The overall quality of the course is good, but in my opinion the level is quite low and there is less content then I expected. The assignments are more or less copy-paste or very repetitive. The 5-8 hour work per week are a joke, I never needed more than 2.5h per week.

創建者 Matthew F

2019年7月21日

Focused too much on graphlab as opposed to the ML. If the course was titled ML with GraphLab I wouldn't mind (and wouldn't have signed up). The gaffs are kind of charming but really I would expect some of the videos to have had another take or two.

創建者 Joseph J F

2017年8月20日

It is more a course in using the tools designed by the teachers than machine learning. It might do something for a less experienced user in programming, but I didn't find it much use. The overview of Machine Learning tasks isn't bad.

創建者 Andras H

2020年5月31日

on one hand good... on other hand annoying ( mixing graphlab and turicreate... shitty wording of the assignment task, info added as side note which was vital for the assignments...etc.) The curse material would need a refresh.

創建者 Sunil T

2020年5月24日

SFrame data do not support by an updated version of the Python, so student won't able to finish their assignments. So instructor need to update the materials and database which is supported by a new version of Python

創建者 Tudor S

2018年4月22日

The Assignments and Quiz questions are hard to read and comprehend.

Although individually the course presentations are ok, overall this course isn't a very relevant or coherent introduction to Machine Learning.

創建者 Taylor I

2020年5月11日

Feel like I have been duped in a way.
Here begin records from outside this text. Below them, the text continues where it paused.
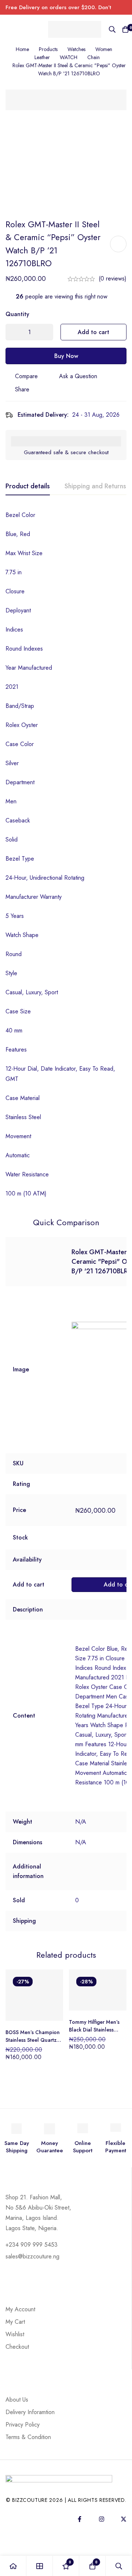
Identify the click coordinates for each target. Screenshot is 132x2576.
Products (48, 49)
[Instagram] (101, 2519)
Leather (42, 57)
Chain (93, 57)
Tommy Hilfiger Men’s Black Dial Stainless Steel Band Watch (94, 2029)
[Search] (112, 29)
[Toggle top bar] (124, 7)
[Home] (13, 2566)
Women (103, 49)
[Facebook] (79, 2519)
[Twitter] (123, 2519)
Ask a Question (78, 376)
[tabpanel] (66, 854)
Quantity (17, 314)
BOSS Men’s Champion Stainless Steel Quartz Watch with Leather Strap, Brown (33, 2044)
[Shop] (39, 2566)
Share (22, 389)
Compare (26, 376)
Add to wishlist (118, 244)
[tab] (28, 486)
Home (22, 49)
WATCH (68, 57)
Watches (76, 49)
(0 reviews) (112, 278)
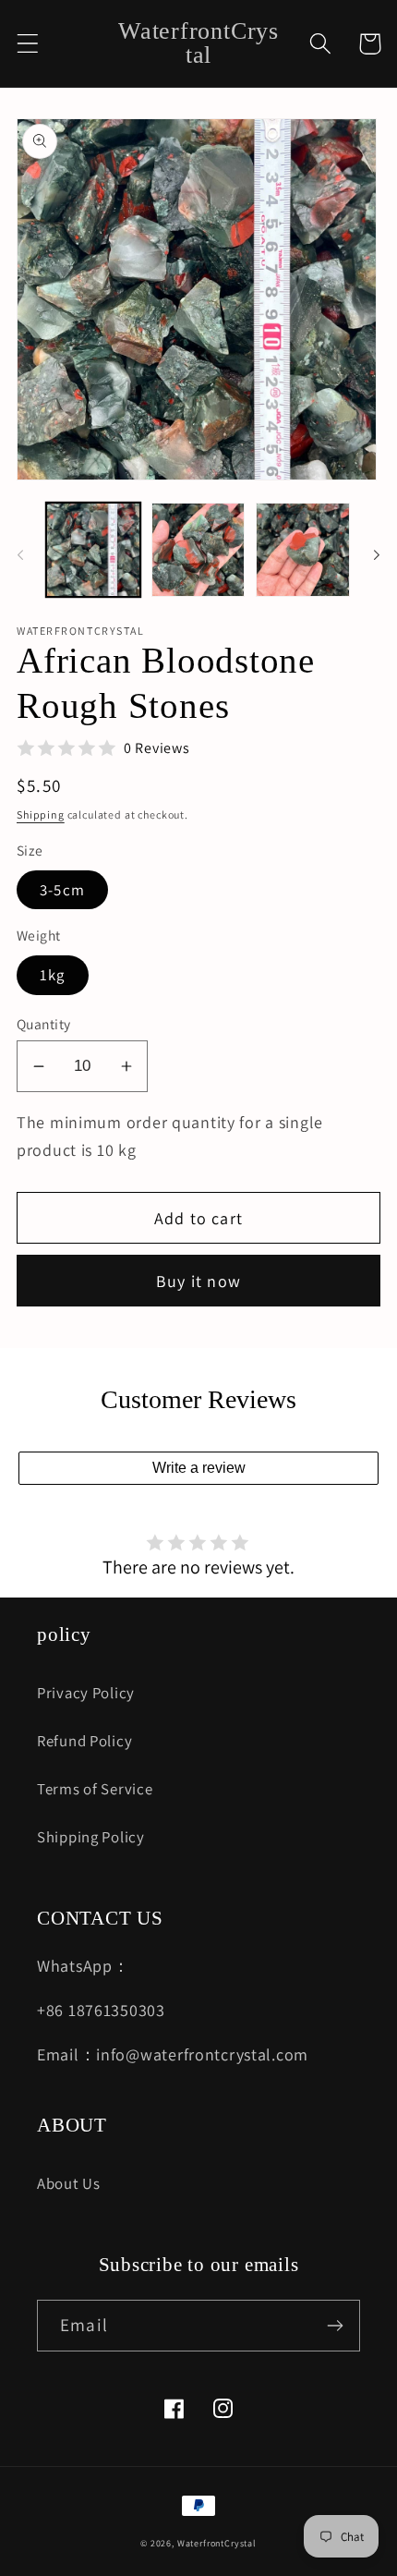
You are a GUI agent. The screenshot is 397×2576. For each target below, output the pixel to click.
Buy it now (198, 1281)
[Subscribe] (334, 2325)
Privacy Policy (86, 1693)
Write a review (199, 1468)
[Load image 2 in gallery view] (198, 550)
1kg (53, 975)
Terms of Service (95, 1789)
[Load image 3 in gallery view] (303, 550)
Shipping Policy (91, 1837)
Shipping (41, 814)
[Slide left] (20, 555)
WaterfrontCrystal (217, 2543)
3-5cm (62, 890)
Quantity (44, 1024)
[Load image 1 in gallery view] (93, 550)
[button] (28, 43)
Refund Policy (84, 1741)
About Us (69, 2183)
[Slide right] (376, 555)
No capstone project and you are pretty much forced to use Turi Create (proprietary/black-box version of pandas), which I found incredibly hard to install and use.

創建者 Ashley

2019年6月23日

Content is outdated and should be revamp, the library use in this course is only for python 2.6 which is legacy and should be updated to latest python version using skicit learn instead of graphlab.

創建者 Arman A

2016年2月16日

The course uses proprietary tools for machine learning and data manipulation, making it effectively useless! However, the material on describing the machine learning algorithms were excellent!

創建者 Annemarie S

2019年5月24日

The instruction conceptually is fine, but I really disliked dealing with setting up Graph Lab Create and SFrames when we could have instead been using more commonly used open source software.

創建者 charan S

2017年7月16日

If someone is looking for ML foundations and what is ML, they can choose this course. This is very basic course and i feel should be excluded from the ML specialization.

創建者 Eiaki M

2016年3月5日

One would learn a thing or two, but the course is very sparse compared to other machine learning courses, and I didn't feel that it was worth the time and the cost.

創建者 Robert P M

2015年10月27日

I do not like this course being tied to a commercial product. In my opinion it should be using an open source python library and not focusing on the Dato product.